#### PROBLEM STATEMENT:
Print the whole listing again exactly as it stands, leaving out any images.

-- Opening Marker --

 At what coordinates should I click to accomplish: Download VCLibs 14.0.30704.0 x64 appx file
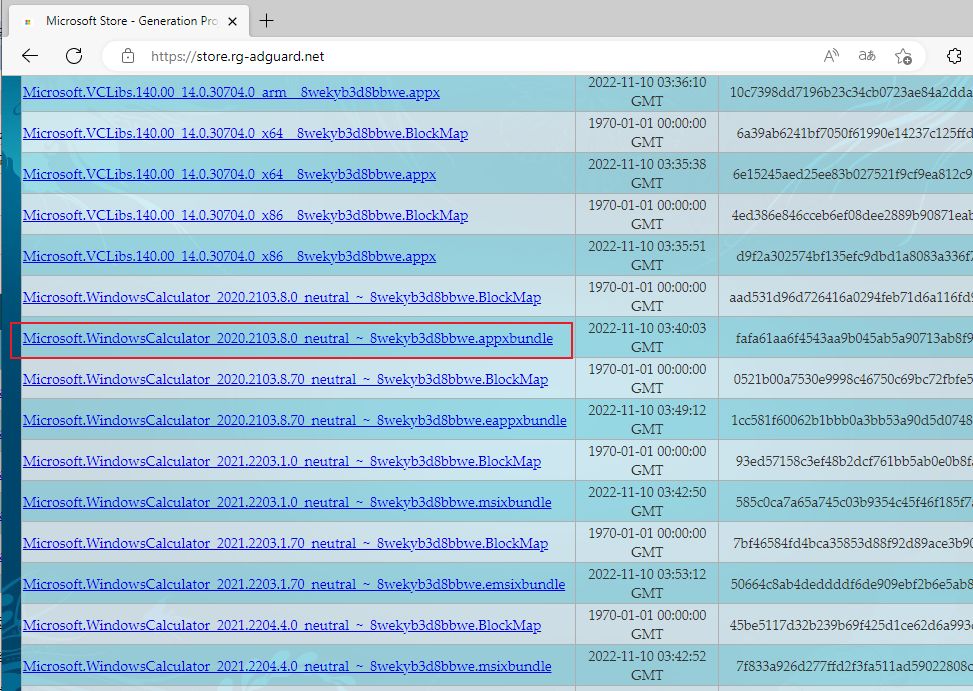pos(229,174)
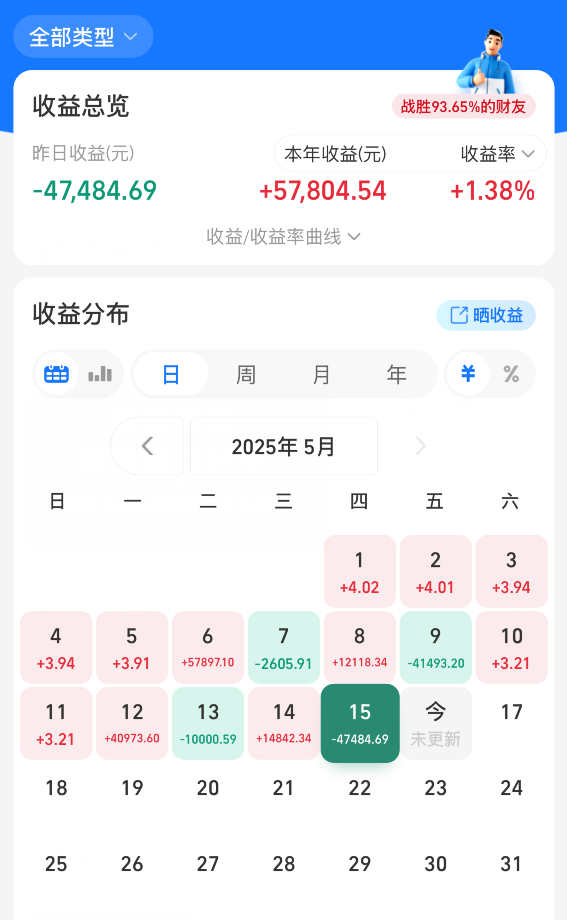The height and width of the screenshot is (920, 567).
Task: Go to previous month arrow
Action: tap(147, 446)
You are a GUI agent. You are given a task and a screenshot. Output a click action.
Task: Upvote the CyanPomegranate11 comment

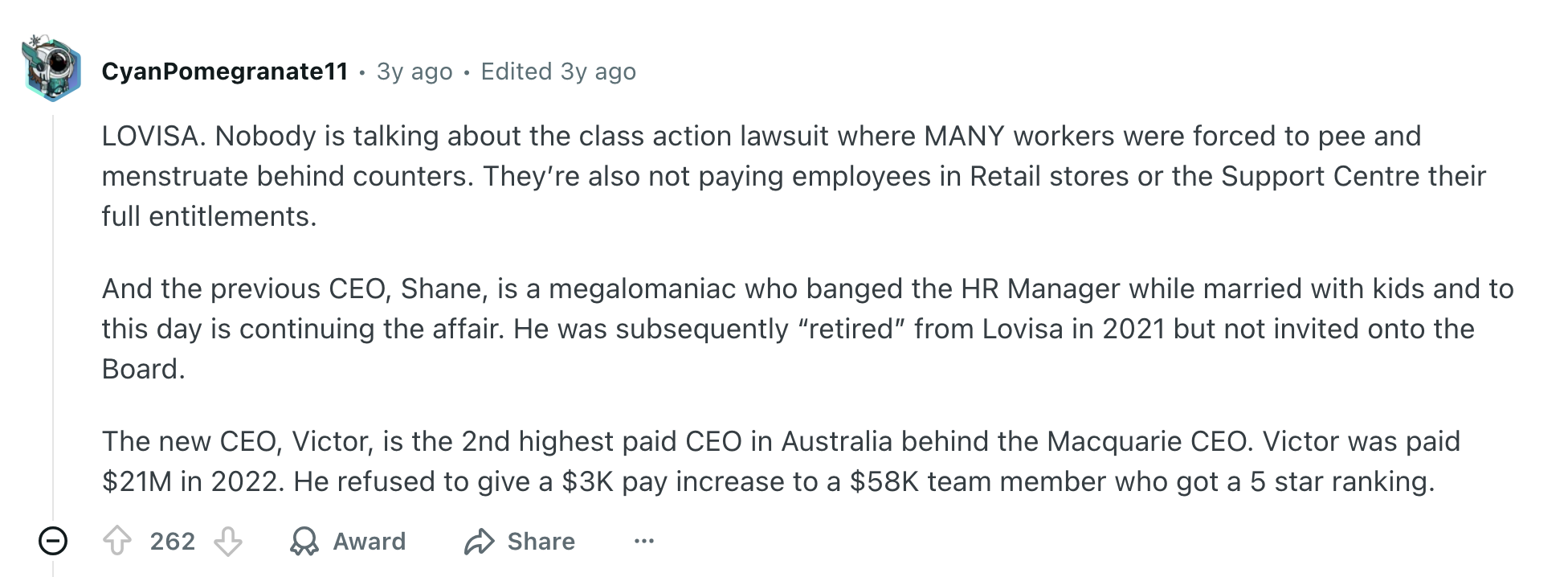tap(117, 541)
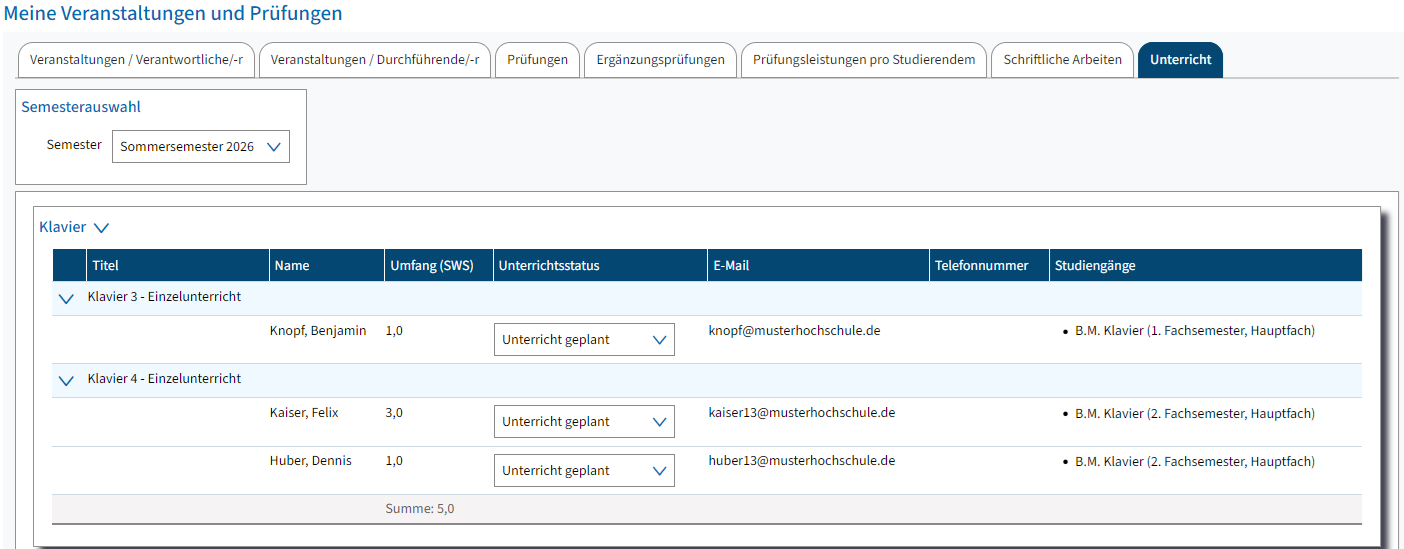Open Unterrichtsstatus dropdown for Huber, Dennis
This screenshot has width=1404, height=549.
(x=584, y=471)
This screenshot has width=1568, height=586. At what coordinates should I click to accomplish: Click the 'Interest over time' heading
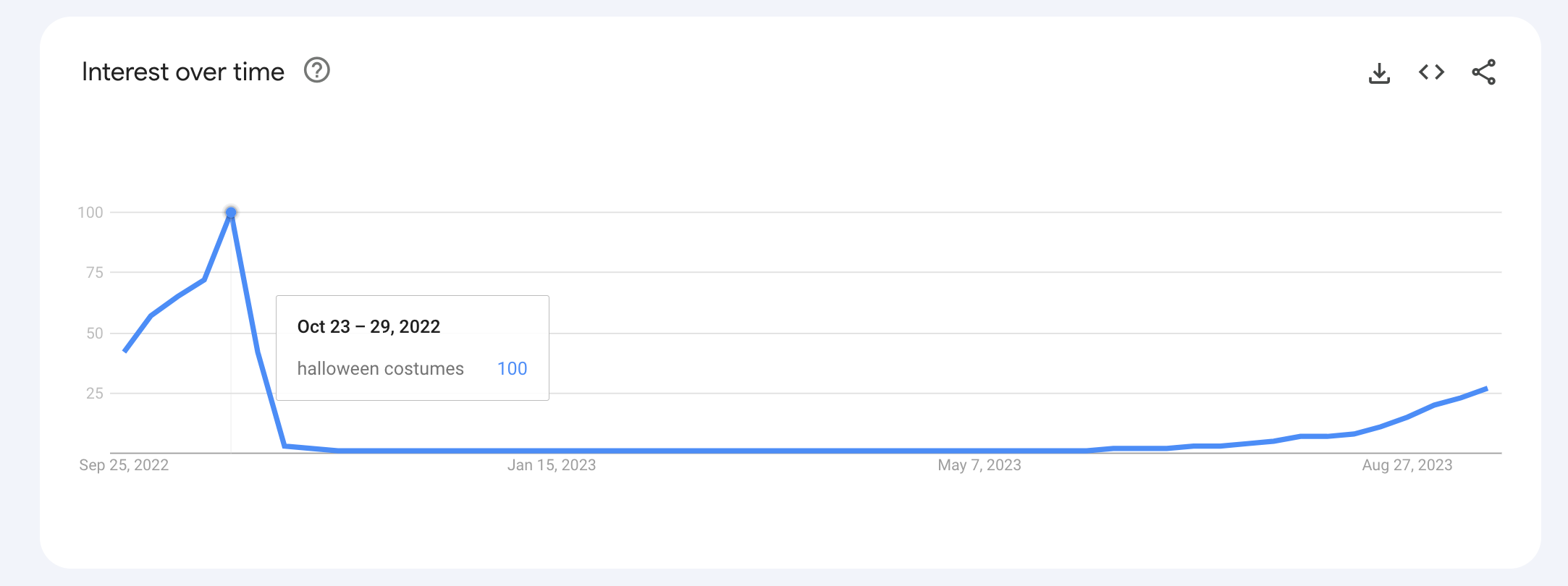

-- Closing Marker --

#### YOUR SOLUTION:
 At what coordinates should I click to accomplish: Download VCLibs 14.0.30704.0 x64 appx file
pos(229,174)
The height and width of the screenshot is (920, 567).
Task: Go to previous month arrow
Action: tap(147, 446)
You are a GUI agent. You are given a task and a screenshot. Output a click action.
Task: Upvote the CyanPomegranate11 comment

tap(117, 541)
Open Unterrichtsstatus dropdown for Huber, Dennis
This screenshot has width=1404, height=549.
(x=584, y=471)
This screenshot has width=1568, height=586. At what coordinates should I click to accomplish: Click the 'Interest over time' heading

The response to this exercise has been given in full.